*WHAT IS REQUIRED*. For the word "Policy", search the records and show each line in which it occurs.

*DATA FOR REVIEW*.
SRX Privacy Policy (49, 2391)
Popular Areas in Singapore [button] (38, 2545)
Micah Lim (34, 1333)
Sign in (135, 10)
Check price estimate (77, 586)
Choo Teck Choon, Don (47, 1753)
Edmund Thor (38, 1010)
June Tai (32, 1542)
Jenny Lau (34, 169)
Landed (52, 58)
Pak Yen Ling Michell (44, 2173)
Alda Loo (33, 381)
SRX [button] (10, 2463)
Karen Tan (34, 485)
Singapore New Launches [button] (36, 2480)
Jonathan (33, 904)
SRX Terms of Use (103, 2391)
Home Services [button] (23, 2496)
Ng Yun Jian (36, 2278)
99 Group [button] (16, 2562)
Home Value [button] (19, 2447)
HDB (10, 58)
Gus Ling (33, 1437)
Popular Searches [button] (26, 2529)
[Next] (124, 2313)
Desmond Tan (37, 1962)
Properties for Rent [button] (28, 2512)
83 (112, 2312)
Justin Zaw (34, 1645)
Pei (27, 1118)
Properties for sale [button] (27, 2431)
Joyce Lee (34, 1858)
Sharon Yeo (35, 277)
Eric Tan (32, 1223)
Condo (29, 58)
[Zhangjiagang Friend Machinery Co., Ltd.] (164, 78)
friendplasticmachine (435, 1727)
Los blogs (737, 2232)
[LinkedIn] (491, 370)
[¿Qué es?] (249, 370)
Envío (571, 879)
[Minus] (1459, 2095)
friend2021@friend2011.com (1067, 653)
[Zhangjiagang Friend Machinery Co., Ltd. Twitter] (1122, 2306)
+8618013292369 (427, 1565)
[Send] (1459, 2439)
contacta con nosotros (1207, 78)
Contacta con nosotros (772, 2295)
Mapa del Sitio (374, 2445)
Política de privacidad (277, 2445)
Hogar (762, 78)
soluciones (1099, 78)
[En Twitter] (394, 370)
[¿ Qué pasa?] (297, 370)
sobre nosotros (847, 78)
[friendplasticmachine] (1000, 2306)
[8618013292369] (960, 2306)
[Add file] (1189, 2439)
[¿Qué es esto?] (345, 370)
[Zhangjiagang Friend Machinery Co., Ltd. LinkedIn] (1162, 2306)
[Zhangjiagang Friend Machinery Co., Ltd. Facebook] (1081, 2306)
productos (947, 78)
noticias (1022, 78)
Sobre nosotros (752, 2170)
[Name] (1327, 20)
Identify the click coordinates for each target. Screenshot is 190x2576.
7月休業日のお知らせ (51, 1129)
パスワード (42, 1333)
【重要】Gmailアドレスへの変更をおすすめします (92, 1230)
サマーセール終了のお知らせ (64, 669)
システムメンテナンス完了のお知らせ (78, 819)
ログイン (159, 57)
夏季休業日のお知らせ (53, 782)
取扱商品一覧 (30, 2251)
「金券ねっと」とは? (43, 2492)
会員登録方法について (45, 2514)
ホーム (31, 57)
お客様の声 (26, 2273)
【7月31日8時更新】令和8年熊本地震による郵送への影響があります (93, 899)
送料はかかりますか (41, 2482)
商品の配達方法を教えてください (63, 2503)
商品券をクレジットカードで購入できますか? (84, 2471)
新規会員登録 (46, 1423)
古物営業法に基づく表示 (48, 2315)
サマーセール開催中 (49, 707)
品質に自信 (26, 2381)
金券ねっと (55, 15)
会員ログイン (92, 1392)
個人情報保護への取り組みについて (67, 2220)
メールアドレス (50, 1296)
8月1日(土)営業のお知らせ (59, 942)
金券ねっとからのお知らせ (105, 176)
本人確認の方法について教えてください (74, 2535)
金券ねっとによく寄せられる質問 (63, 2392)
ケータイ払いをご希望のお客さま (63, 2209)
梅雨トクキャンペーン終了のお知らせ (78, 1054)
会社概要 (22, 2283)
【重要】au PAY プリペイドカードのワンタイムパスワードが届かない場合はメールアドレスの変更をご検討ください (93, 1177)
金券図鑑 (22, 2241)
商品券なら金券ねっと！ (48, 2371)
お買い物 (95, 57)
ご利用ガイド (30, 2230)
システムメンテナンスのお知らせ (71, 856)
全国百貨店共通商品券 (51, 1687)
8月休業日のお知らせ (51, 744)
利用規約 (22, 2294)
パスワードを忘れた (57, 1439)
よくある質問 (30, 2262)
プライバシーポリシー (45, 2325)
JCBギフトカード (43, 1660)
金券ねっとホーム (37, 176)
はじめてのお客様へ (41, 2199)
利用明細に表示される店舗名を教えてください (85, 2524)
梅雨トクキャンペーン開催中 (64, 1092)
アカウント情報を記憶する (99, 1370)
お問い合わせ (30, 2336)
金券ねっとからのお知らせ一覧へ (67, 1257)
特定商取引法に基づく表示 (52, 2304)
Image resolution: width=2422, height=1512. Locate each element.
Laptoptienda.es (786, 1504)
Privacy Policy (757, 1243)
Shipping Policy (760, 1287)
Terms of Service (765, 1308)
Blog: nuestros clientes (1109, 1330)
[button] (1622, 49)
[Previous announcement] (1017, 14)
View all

*ANSWER BOX*.
SRX Privacy Policy (49, 2391)
Privacy Policy (757, 1243)
Shipping Policy (760, 1287)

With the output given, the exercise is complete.